- **Required tasks**
[1] From the TLM binary classification tutorial, reproduce verbatim the part that opens with the words containing "Run in Google" and closes with "Zero-Shot Classification Tutorial.".
[2] In the TLM binary classification tutorial, which tutorial does the text point to for multi-class classification tasks?

- **Document excerpt**
++++++++

Trustworthy Yes/No Decision Automation with TLM (Binary Classification)

Run in Google Colab

This tutorial demonstrates how to use the Trustworthy Language Model (TLM) to automate Yes/No decisions, or more generally, for any binary classification task where you want an LLM to pick between two options (e.g. True or False, A or B, etc).

To use TLM for multi-class classification tasks where your LLM picks from more than two options, refer to our Zero-Shot Classification Tutorial.

Setup

This tutorial requires a TLM API key. Get one here.

Cleanlab’s Python client can be installed using pip.

%pip install --upgrade cleanlab-tlm

# Set your API key
import os
os.environ["CLEANLAB_TLM_API_KEY"] = "<API key>" # Get your free API key from: https://tlm.cleanlab.ai/

import pandas as pd
import numpy as np

pd.set_option('display.max_colwidth', None)

from cleanlab_tlm import TLM

tlm = TLM(quality_preset="low")

Binary classification dataset

Let’s consider a dataset composed of customer service messages received by a bank.

++++++++

- **Given material**
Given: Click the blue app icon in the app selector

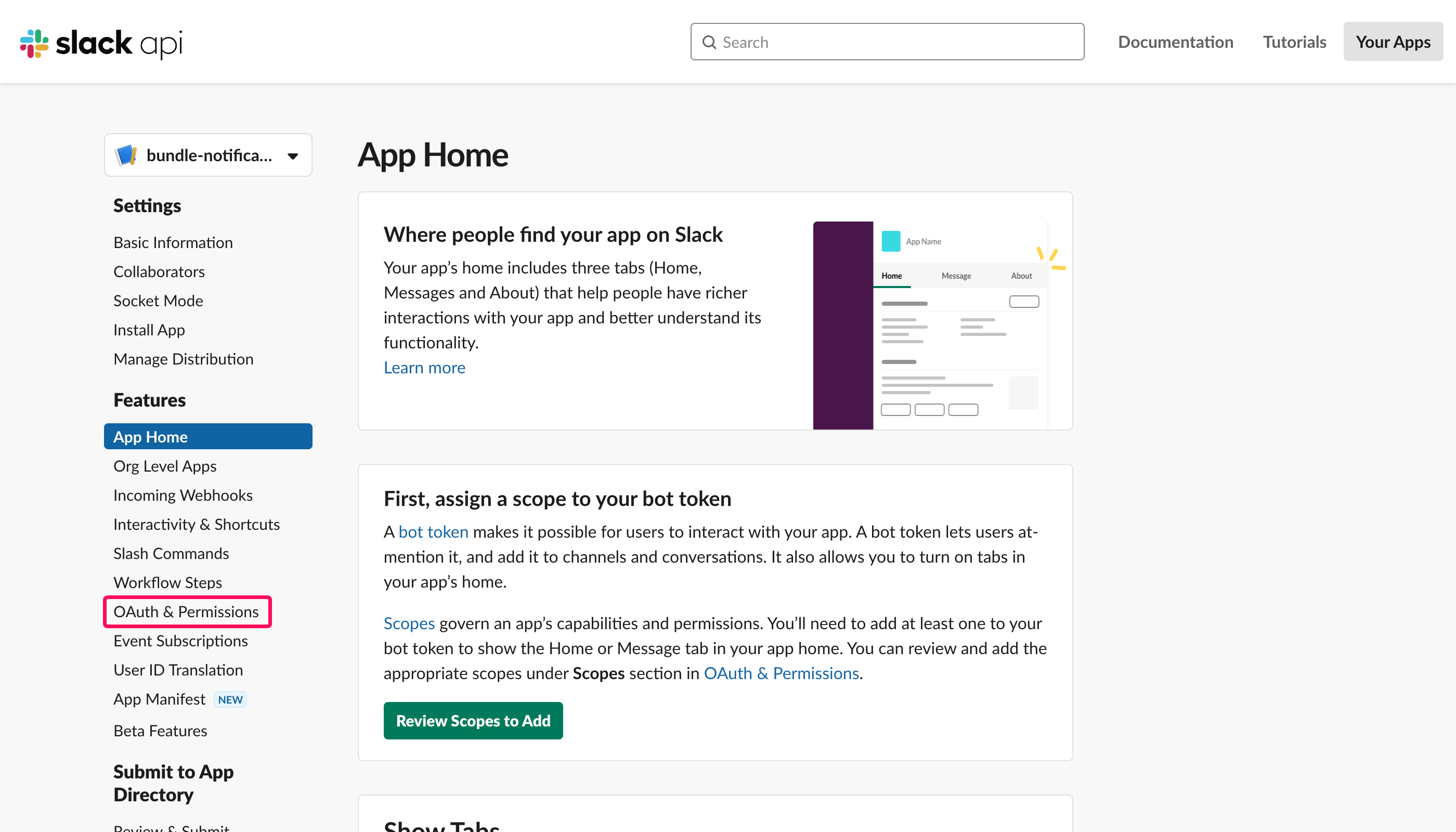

++++++++

- **Problem solutions**
[1]
Run in Google Colab

This tutorial demonstrates how to use the Trustworthy Language Model (TLM) to automate Yes/No decisions, or more generally, for any binary classification task where you want an LLM to pick between two options (e.g. True or False, A or B, etc).

To use TLM for multi-class classification tasks where your LLM picks from more than two options, refer to our Zero-Shot Classification Tutorial.

[2] The Zero-Shot Classification Tutorial.